Material provided Block Start

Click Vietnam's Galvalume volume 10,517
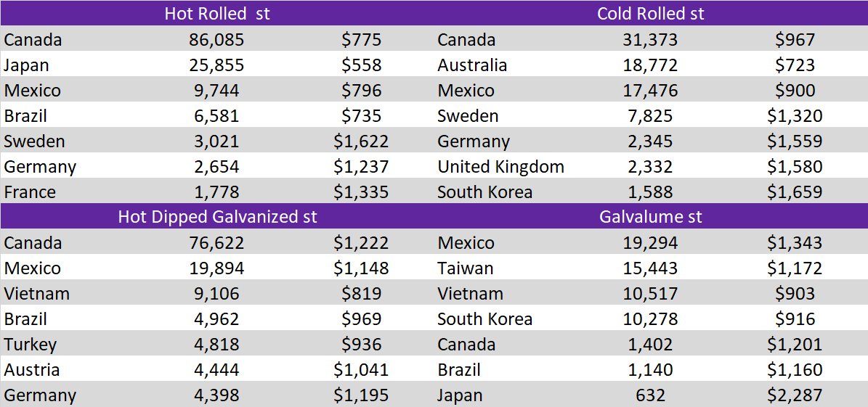The image size is (868, 407). coord(650,294)
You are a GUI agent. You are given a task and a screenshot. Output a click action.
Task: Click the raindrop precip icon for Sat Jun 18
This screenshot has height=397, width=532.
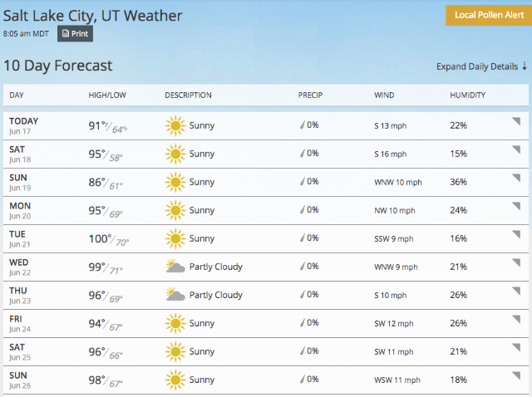pos(302,154)
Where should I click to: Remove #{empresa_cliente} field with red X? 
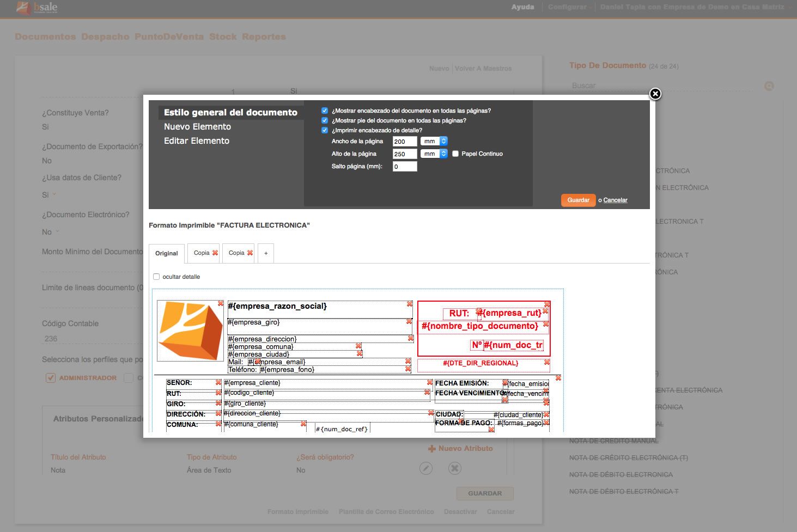pyautogui.click(x=430, y=382)
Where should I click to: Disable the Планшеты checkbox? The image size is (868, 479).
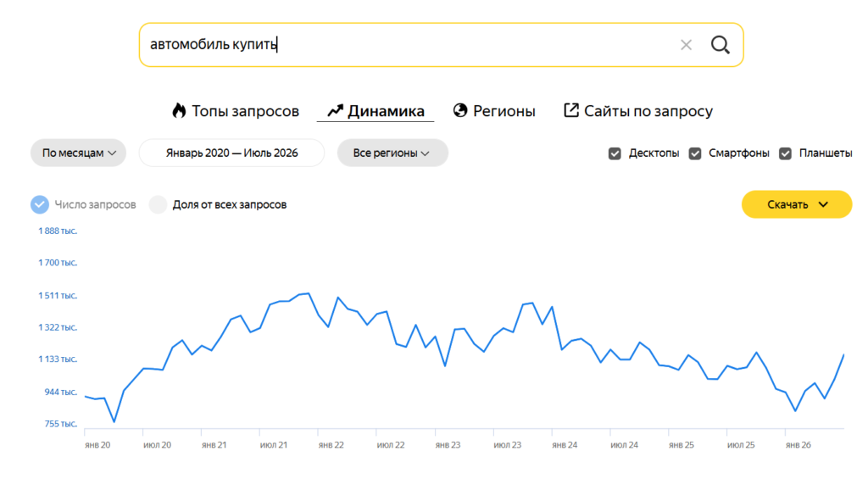tap(785, 153)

Material provided Block End

**Instructions for the task**
Only the lines from the one with "Where should I click to: Remove" through the last line above belong in the answer. Reproduce them exactly, without the pictures.

**Task answer**
Where should I click to: Remove #{empresa_cliente} field with red X? 
pyautogui.click(x=430, y=382)
Where should I click to: Disable the Планшеты checkbox? The image size is (868, 479).
tap(785, 153)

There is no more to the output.